In summary, we have identified RhoGDI2 as a novel metastasis suppressor gene in human cancer. This gene is mechanistically involved in suppressing tumor invasion and metastasis in model systems of human bladder cancer, and its expression is diminished as a function of tumor stage and grade in a variety of common human carcinomas, suggesting an important and fundamental role in the pathogenesis of tumor progression in human cancer irrespective of tumor type. As mentioned above, the role of Rho proteins in cancer metastasis is growing (15) . The GDP-bound form of Rho family members is complexed with RhoGDIs and remains in the cytosol as an inactive form until their release from RhoGDI (24) . RhoGDI is a soluble protein, and it inhibits the association of the GDP-bound form of prenylated Rho with the membrane by forming a ternary complex (25) and thus limits the availability of Rho molecules to be converted from an inactive to an active (GDP→GTP) form.
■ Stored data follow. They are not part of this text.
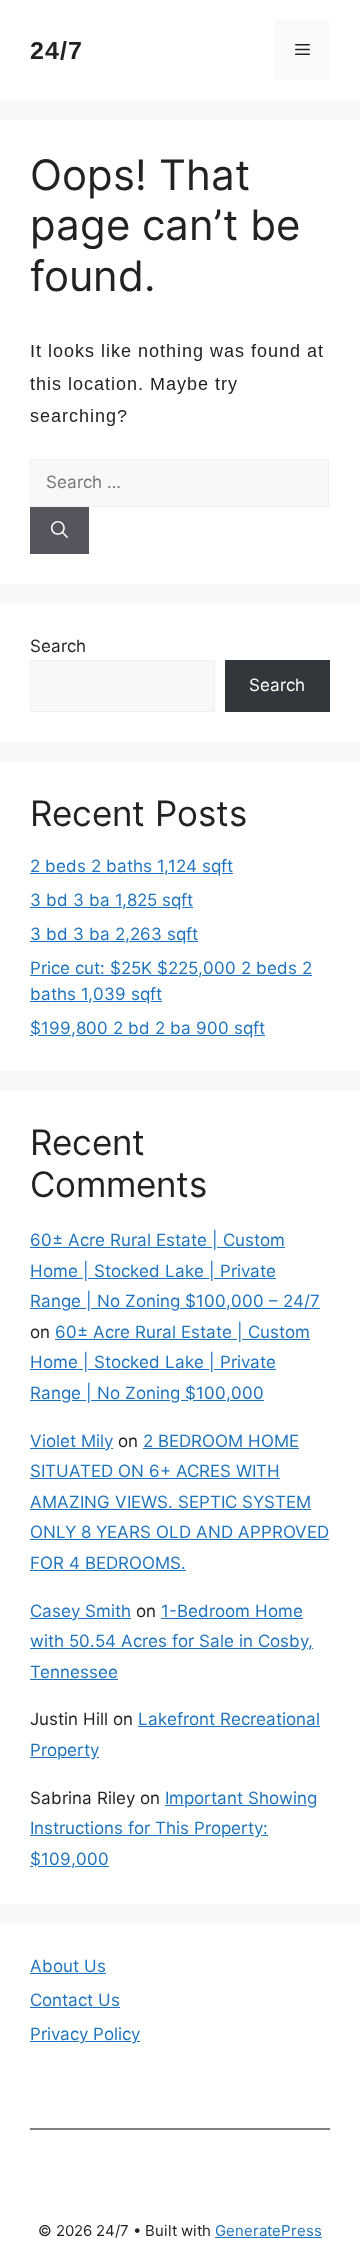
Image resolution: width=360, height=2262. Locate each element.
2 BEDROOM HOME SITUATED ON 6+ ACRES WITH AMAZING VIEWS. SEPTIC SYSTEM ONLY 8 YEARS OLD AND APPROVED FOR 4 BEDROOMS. (179, 1502)
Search (58, 646)
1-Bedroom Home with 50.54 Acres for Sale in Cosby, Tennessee (171, 1641)
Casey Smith (80, 1611)
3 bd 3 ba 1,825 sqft (111, 900)
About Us (68, 1966)
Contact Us (75, 2000)
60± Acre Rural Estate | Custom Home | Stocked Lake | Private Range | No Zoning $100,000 (170, 1362)
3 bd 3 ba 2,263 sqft (114, 934)
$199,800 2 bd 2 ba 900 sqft (147, 1028)
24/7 (56, 50)
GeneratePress (268, 2230)
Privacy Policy (85, 2034)
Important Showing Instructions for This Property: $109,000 (173, 1828)
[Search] (59, 531)
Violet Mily (71, 1441)
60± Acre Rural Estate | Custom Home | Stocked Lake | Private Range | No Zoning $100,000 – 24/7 (175, 1270)
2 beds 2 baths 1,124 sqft (131, 866)
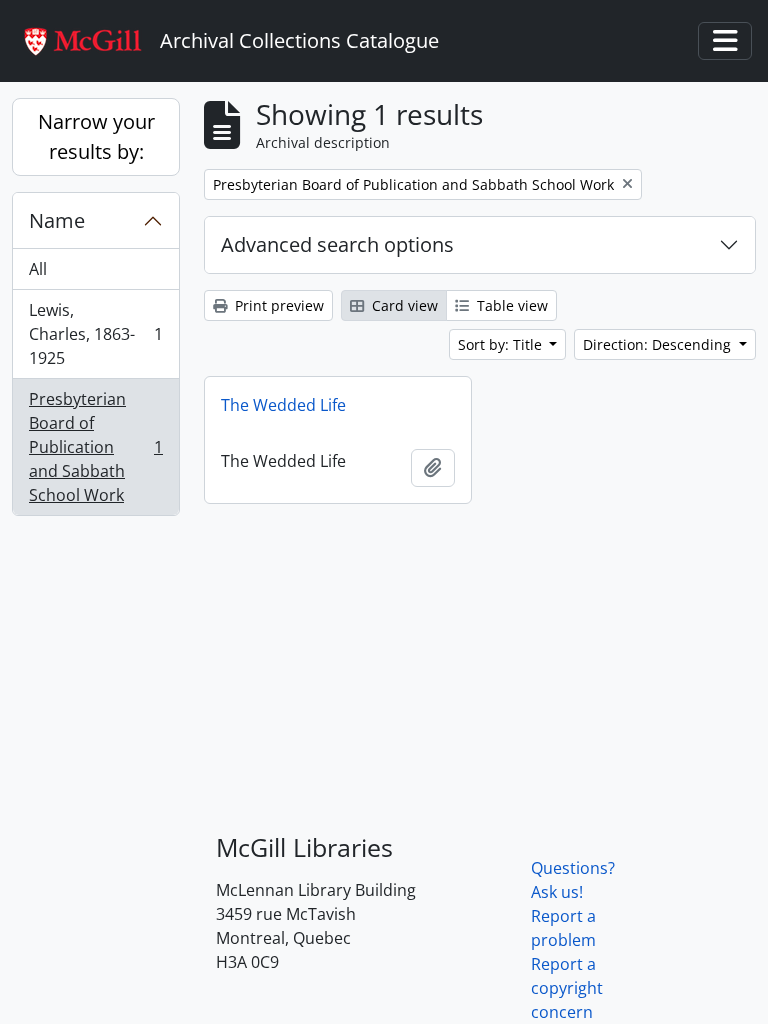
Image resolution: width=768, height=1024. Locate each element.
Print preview (277, 305)
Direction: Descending (659, 344)
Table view (510, 305)
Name (57, 220)
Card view (403, 305)
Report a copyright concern (567, 988)
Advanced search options (337, 244)
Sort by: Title (502, 344)
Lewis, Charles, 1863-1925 (95, 334)
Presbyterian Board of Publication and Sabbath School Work (95, 447)
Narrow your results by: (96, 136)
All (38, 269)
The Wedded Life (283, 405)
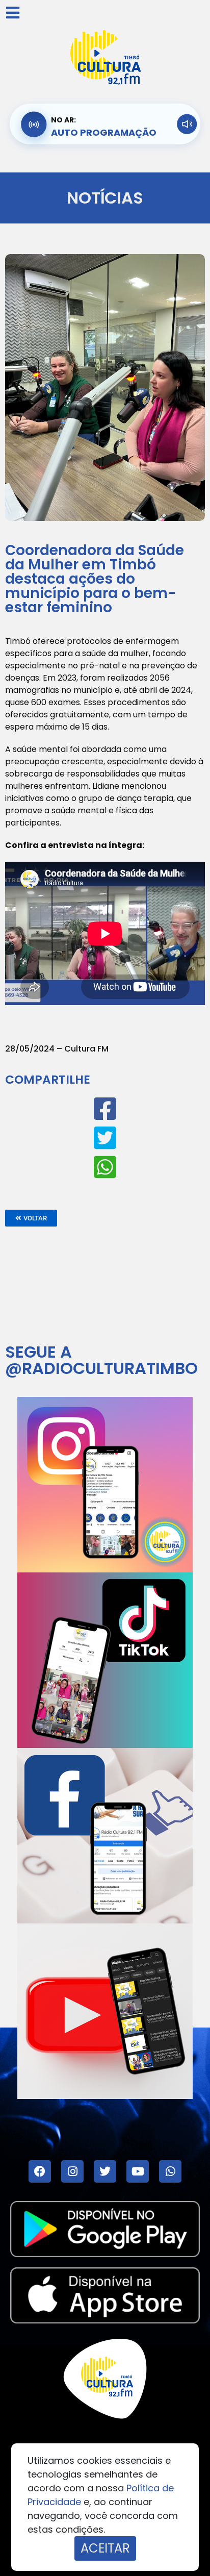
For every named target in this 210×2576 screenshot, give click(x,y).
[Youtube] (137, 2171)
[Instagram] (72, 2171)
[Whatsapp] (170, 2171)
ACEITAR (105, 2548)
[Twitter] (105, 2171)
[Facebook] (40, 2171)
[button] (31, 1218)
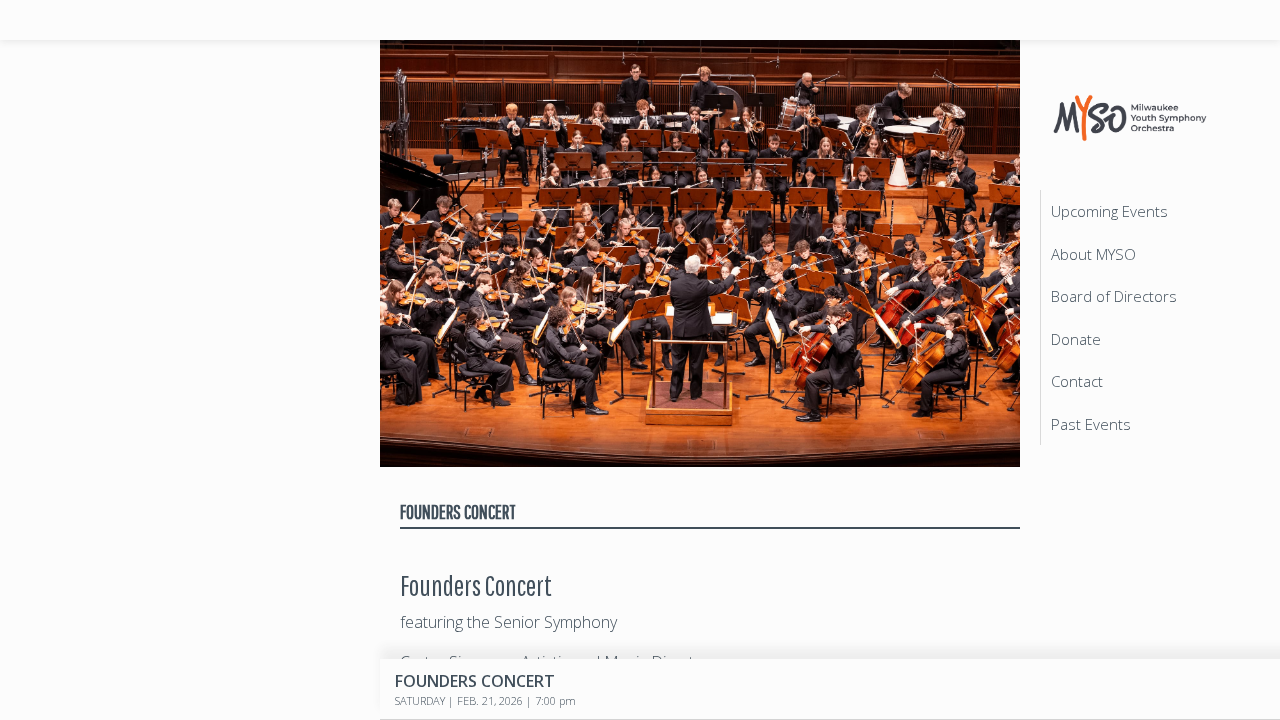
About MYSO (1093, 254)
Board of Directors (1114, 296)
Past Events (1091, 424)
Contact (1077, 381)
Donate (1076, 339)
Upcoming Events (1109, 211)
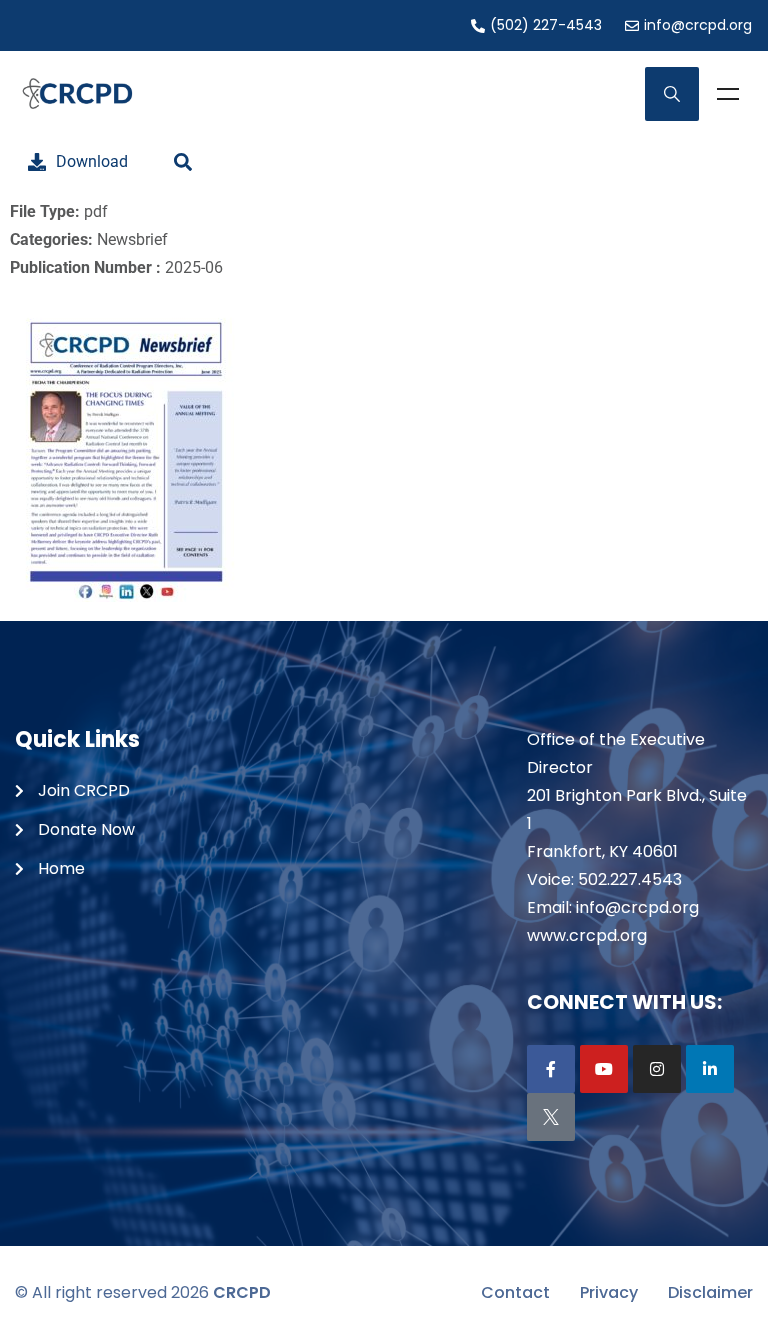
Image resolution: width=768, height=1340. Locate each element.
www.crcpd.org (587, 935)
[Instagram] (657, 1069)
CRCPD (242, 1292)
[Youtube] (604, 1069)
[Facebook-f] (551, 1069)
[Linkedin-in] (710, 1069)
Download (92, 161)
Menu (728, 94)
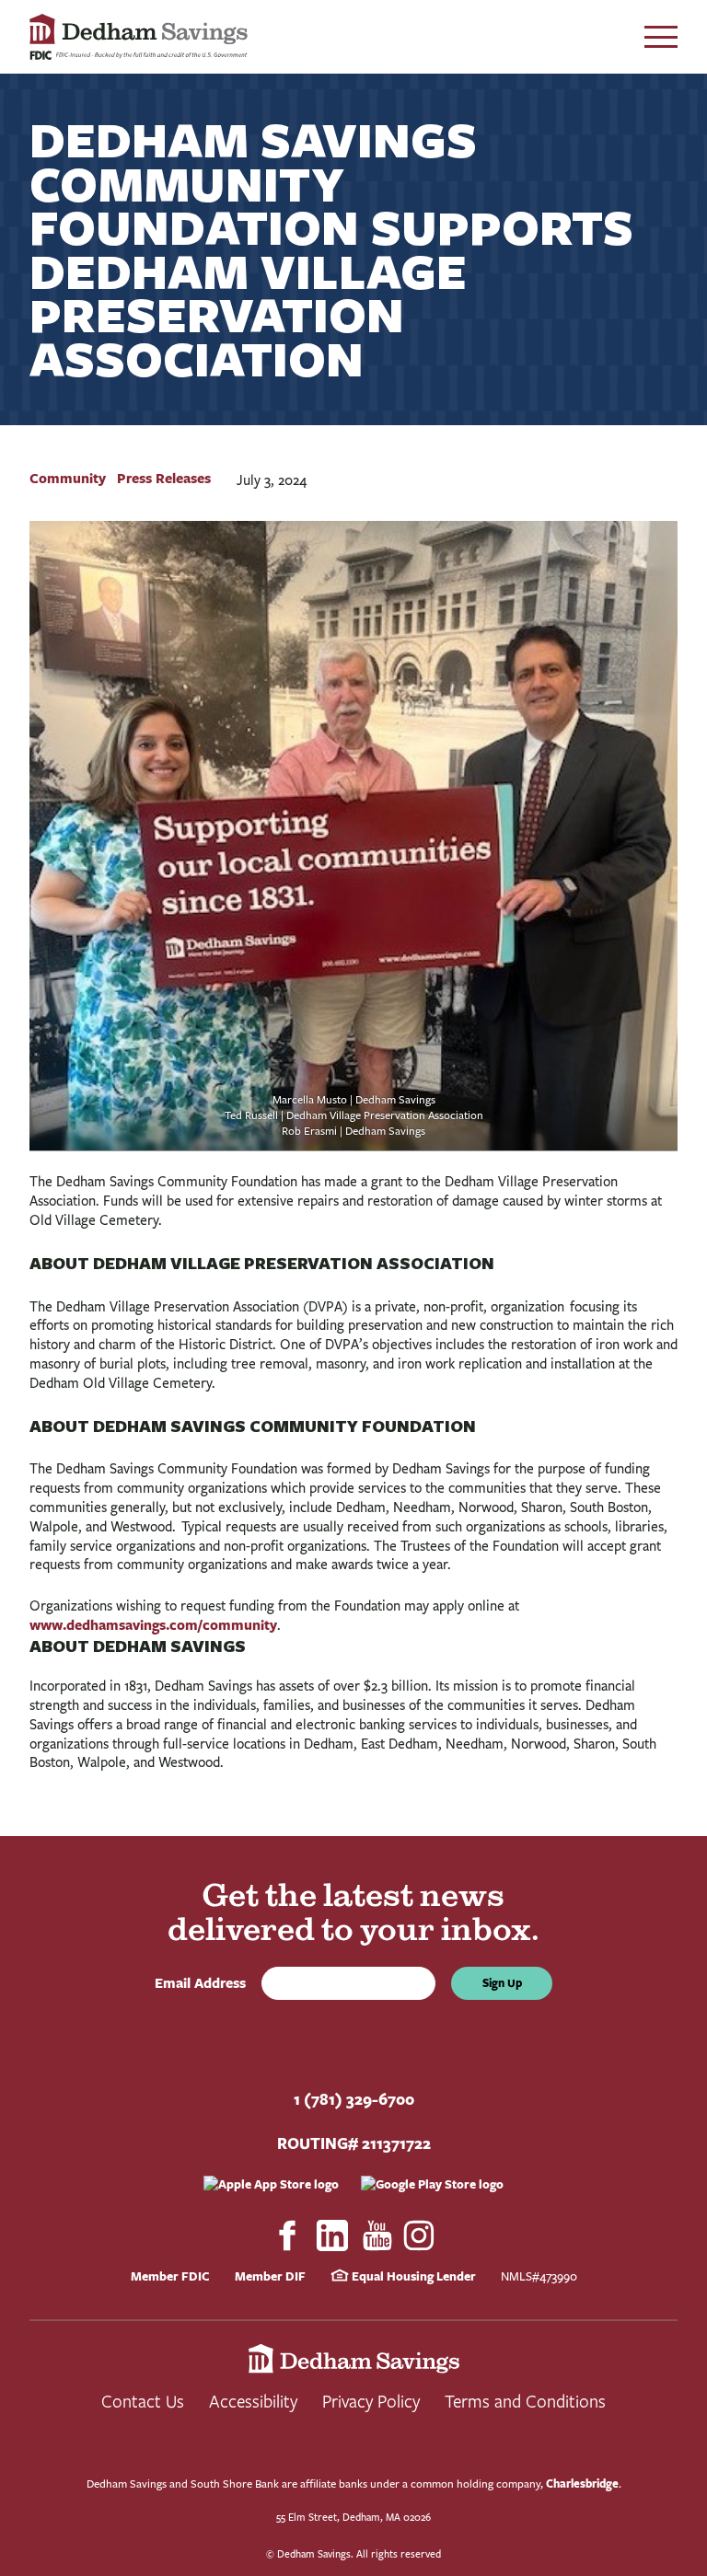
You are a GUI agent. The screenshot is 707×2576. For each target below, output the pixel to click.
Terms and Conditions (525, 2400)
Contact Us (142, 2400)
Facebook (287, 2235)
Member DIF (270, 2276)
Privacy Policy (371, 2400)
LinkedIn (332, 2235)
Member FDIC (170, 2276)
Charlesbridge (582, 2483)
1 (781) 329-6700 (354, 2098)
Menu (661, 37)
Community (67, 478)
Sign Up (502, 1983)
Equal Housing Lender (412, 2276)
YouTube (377, 2235)
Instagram (419, 2235)
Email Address (204, 1983)
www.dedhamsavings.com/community (153, 1625)
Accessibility (253, 2400)
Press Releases (164, 478)
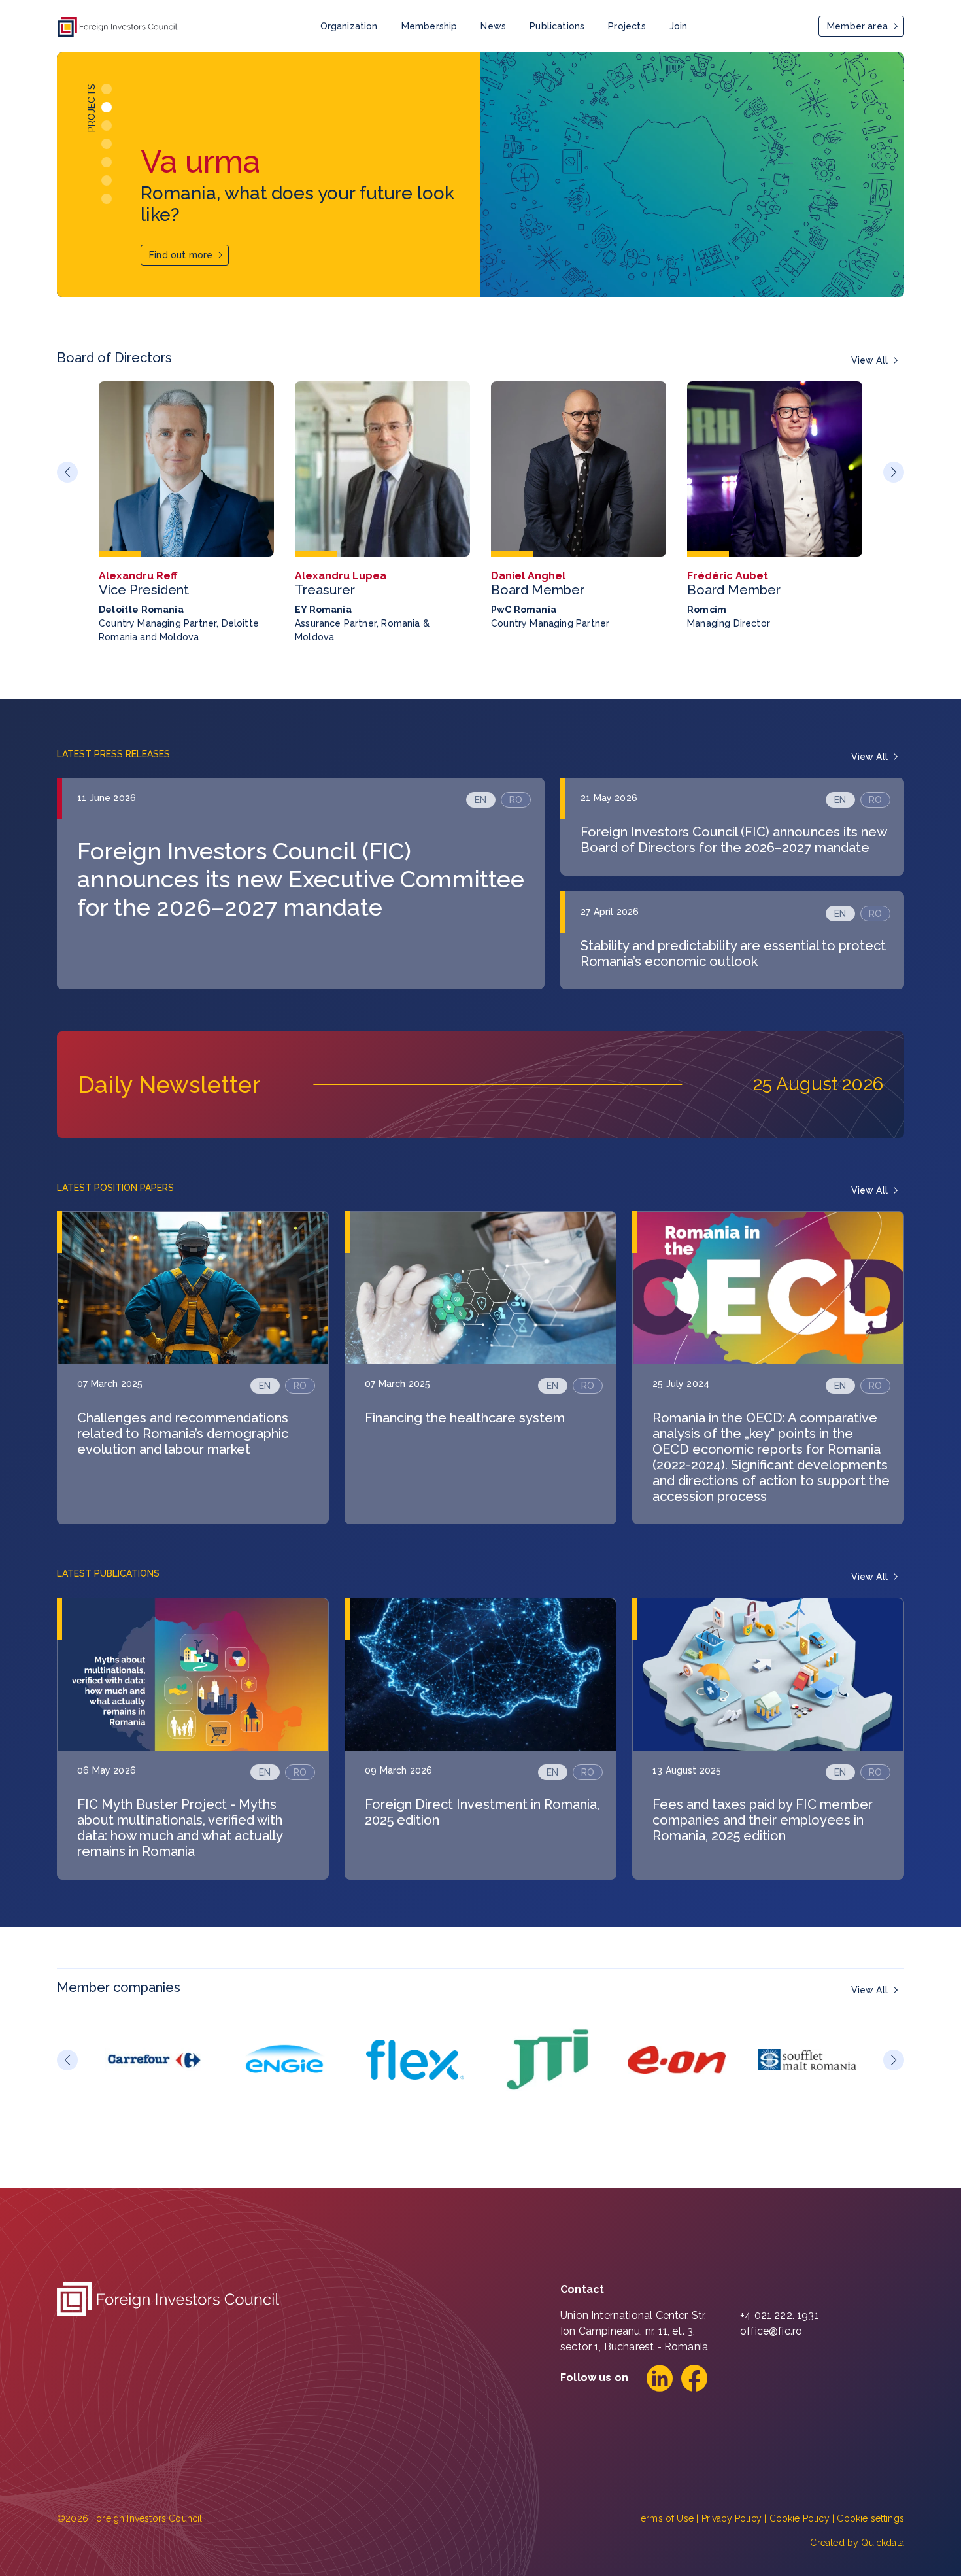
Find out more (180, 255)
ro (515, 800)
Because Rho GTPases are strongly implicated in experimental metastasis of breast (26) and melanoma (15) cancer model as well as in human inflammatory breast cancer (19) , the inferred effect of decreased expression of a RhoGDI would be to provide increased access of Rho guanine nucleotide exchange factors to the Rho GTPases, thus allowing the cell to become more invasive and metastatic. In addition, our findings challenge the notion that expression of RhoGDI2 is specific to hematogenous cell lineages (27) .

This work also highlights the power and utility of combining gene profiling of well-defined experimental model systems with human data to pinpoint functionally relevant gene products in human disease. Although the in vivo specificity of RhoGDI2 for Rho protein targets remains to be determined, preliminary results indicate that it may regulate the activity of RhoB. 5 These observations suggest important functional differences between Rho family members with respect to their role in cell motility, invasion, and metastasis. In addition, interpretation of the expression data from human tumors suggests that Rho family members may be actively involved in the metastatic cascade via deregulated activity from loss of GDI function, in addition to possible overexpression or activating mutations. One of the most important ramifications of this work concerns the therapeutic and diagnostic possibilities offered by these observations. There is a critical need for markers that will accurately distinguish those histological lesions with a high probability of causing clinically important metastatic disease from those that will remain indolent. Finally, because guanine nucleotide dissociation inhibitors such as RhoGDI2 function to block specific enzymatic reactions, high-throughput systems can be readily designed for discovery of mimetic agents that target such reactions.